I have a long running Python script that takes 1-2 hours to complete. It's running on a 4gb container with 1 CPU.
The script fetches and processes data in a for loop. Something like the following:
for i in ENOUGH_API_CALLS_TO_TAKE_2_HOURS:
data = fetch_data()
process_data(data)
The 4gb container crashes halfway through script execution due to lack of memory. There's no way any individual API call comes close to retrieving 4gb of data though.
After using tracemalloc
to debug, I think Python is slowly eating memory on each API call without releasing it back to the OS. Eventually crashing the process by exceeding memory limits.
I've read threads that discuss using multiprocessing to ensure memory gets released when tasks complete. But here I only have 1 CPU so I don't have a second processor to work with.
Is there any other way to release memory back to the OS from inside my main thread?
Note I've tried gc.collect()
without any success.
Multiprocessing does not require you to have multiple physical or logical CPUs. If you look at the task manager on your PC, there are almost certainly more processes running than you have cores or threads.
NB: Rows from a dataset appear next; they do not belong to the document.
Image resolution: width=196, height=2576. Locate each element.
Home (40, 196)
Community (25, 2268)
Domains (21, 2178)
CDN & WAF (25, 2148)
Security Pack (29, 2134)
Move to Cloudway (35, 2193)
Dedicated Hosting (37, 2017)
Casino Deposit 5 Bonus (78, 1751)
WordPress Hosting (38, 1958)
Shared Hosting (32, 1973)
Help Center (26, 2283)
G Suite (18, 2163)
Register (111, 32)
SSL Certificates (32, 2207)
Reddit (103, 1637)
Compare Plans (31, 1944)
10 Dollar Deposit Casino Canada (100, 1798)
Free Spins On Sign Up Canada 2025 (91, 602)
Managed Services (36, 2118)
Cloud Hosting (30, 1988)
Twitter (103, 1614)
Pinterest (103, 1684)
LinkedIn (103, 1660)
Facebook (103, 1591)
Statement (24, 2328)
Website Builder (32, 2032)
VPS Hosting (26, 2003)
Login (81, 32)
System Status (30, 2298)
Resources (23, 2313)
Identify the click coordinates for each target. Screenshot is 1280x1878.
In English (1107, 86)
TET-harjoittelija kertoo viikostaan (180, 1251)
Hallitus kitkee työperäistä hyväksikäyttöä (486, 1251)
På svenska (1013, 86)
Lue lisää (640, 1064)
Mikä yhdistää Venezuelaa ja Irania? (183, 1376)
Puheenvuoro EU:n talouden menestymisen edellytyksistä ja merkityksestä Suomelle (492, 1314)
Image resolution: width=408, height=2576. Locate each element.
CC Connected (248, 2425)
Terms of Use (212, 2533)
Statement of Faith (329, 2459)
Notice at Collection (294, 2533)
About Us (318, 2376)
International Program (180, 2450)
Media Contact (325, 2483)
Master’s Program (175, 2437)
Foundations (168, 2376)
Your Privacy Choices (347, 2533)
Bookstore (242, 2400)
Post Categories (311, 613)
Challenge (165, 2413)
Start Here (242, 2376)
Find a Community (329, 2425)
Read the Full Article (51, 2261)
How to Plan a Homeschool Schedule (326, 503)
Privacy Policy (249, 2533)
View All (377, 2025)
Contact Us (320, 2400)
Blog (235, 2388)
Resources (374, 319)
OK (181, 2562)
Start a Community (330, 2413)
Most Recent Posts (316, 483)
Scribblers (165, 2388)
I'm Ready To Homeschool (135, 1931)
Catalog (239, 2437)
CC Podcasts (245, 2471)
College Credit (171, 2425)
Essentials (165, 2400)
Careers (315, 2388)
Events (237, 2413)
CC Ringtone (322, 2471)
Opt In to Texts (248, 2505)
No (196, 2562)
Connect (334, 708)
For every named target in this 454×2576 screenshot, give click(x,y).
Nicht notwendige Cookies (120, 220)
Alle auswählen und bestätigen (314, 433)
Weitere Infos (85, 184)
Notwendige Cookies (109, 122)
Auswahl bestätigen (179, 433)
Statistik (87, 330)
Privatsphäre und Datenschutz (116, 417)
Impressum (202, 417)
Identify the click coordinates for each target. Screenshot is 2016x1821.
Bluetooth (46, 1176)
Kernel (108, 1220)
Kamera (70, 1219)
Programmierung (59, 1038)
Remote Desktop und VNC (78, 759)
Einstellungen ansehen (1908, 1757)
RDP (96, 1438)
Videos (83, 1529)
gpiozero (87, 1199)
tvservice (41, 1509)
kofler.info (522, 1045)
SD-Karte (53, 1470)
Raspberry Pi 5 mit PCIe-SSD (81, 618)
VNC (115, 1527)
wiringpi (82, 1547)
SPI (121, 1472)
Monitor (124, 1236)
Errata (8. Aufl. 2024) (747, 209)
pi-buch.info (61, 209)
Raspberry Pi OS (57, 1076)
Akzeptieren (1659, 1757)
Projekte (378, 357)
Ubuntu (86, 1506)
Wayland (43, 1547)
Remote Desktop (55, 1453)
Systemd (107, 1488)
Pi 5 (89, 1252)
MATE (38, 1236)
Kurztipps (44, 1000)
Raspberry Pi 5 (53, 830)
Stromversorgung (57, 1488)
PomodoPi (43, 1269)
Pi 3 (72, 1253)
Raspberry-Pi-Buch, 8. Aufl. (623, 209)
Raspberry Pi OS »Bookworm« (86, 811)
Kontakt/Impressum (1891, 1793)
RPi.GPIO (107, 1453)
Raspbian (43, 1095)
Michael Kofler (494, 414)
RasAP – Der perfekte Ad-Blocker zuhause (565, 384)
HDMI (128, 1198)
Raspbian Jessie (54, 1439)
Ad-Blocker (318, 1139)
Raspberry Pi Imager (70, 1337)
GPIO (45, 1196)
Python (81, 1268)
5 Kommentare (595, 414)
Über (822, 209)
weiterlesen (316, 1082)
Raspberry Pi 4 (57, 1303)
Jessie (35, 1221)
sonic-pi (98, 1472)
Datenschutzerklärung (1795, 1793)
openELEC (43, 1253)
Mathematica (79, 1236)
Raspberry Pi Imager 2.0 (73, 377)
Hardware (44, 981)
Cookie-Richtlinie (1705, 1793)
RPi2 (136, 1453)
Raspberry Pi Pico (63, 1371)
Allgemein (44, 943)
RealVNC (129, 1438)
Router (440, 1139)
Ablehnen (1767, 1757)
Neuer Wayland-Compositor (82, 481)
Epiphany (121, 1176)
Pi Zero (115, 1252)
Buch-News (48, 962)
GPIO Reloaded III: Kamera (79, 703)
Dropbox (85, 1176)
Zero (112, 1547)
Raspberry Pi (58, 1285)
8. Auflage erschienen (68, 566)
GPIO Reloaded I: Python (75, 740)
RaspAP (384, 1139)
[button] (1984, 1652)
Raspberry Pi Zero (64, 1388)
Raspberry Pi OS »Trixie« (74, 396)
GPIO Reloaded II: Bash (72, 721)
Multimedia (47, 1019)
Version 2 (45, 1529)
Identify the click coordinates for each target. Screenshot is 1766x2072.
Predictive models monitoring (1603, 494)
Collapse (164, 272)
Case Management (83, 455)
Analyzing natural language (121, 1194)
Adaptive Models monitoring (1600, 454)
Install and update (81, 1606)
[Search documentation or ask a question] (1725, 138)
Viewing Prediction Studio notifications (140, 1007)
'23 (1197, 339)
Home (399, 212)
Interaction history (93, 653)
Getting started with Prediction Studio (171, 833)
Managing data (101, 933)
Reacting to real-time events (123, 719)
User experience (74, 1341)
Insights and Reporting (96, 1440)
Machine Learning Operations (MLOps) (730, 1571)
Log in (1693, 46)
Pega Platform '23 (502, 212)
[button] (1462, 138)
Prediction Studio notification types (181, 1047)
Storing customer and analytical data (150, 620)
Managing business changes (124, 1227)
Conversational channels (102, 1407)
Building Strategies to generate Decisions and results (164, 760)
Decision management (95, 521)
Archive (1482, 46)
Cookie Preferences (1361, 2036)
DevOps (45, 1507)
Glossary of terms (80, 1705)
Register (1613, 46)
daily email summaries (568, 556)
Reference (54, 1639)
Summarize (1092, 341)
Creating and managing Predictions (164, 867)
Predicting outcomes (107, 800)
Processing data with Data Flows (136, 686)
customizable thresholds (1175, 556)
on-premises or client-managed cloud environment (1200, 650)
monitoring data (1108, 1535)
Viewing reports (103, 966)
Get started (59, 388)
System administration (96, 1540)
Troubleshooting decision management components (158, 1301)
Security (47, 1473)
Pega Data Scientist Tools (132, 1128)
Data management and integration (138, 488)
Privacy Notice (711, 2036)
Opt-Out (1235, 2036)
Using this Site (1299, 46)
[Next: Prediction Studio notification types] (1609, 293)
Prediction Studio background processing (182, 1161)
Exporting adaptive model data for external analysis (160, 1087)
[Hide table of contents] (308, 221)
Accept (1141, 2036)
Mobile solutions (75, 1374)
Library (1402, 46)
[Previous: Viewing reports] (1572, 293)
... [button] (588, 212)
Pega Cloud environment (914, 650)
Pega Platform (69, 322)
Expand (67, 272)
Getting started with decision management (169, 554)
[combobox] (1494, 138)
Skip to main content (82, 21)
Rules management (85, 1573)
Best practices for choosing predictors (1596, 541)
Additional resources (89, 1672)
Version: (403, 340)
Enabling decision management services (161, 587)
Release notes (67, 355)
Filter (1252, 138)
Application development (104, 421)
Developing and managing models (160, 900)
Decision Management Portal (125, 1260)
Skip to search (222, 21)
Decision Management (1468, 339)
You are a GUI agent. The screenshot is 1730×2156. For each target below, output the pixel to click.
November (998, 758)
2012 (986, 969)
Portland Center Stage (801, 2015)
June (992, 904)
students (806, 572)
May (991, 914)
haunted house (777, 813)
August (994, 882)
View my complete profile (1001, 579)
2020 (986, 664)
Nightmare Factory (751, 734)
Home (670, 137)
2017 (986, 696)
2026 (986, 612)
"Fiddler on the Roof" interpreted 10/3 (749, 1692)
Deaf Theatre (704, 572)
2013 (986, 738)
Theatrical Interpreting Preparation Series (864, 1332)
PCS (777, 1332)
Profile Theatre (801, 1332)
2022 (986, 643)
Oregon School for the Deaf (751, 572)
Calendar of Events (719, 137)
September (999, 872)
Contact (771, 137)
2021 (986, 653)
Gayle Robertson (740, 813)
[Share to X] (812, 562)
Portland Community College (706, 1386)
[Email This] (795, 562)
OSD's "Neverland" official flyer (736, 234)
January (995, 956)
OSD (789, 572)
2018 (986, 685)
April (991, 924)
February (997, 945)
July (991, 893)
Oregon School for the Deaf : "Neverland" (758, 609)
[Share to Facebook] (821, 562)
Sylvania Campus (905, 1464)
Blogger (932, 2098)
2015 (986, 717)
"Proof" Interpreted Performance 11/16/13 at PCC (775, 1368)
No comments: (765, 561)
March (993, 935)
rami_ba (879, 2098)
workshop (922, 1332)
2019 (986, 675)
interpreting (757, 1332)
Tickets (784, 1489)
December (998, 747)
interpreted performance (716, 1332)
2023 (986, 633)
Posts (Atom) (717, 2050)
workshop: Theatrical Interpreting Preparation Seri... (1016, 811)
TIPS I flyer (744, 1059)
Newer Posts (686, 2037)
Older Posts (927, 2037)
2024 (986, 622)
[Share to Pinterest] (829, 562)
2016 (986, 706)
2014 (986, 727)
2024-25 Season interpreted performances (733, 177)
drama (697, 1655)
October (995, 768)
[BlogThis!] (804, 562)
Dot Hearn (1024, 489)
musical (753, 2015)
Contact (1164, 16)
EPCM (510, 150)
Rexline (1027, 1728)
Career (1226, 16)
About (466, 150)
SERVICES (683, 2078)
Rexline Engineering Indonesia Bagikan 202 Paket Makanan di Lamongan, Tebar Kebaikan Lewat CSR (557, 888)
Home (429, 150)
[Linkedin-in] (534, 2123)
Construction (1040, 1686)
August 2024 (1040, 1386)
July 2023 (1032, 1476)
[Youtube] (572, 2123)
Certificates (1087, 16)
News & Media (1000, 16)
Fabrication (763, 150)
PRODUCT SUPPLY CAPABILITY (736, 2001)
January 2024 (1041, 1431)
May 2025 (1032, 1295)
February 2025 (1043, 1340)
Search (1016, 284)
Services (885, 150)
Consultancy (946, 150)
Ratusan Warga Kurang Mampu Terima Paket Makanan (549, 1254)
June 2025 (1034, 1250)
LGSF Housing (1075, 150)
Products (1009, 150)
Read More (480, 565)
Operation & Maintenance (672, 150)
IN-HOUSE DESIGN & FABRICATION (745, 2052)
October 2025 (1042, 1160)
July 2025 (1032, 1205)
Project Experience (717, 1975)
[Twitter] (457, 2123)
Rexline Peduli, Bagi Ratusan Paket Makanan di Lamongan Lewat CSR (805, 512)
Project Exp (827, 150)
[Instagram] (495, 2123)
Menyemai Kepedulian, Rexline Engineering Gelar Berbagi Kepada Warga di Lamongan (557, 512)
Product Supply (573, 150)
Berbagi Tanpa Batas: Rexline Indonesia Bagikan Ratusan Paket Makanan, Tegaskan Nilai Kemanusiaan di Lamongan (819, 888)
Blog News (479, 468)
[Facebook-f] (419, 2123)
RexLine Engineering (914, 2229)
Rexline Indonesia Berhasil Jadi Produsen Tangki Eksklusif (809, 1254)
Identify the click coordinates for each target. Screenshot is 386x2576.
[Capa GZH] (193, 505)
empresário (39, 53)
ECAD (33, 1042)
In this case, your single processor can only be actively working on one task at a time, but it can switch back and forth with a little overhead. This will perhaps extend the overall runtime a bit, but it does solve the problem about eating up resources.
Have you verified that you are actually running out of memory (e.g. by checking logs on your container, or watching the memory usage of your python process in real time)? If you're not sure, it might be valuable to spend time confirming that this is the problem before digging into updating the code into something that will likely be slower (due to the overhead of spawning child processes).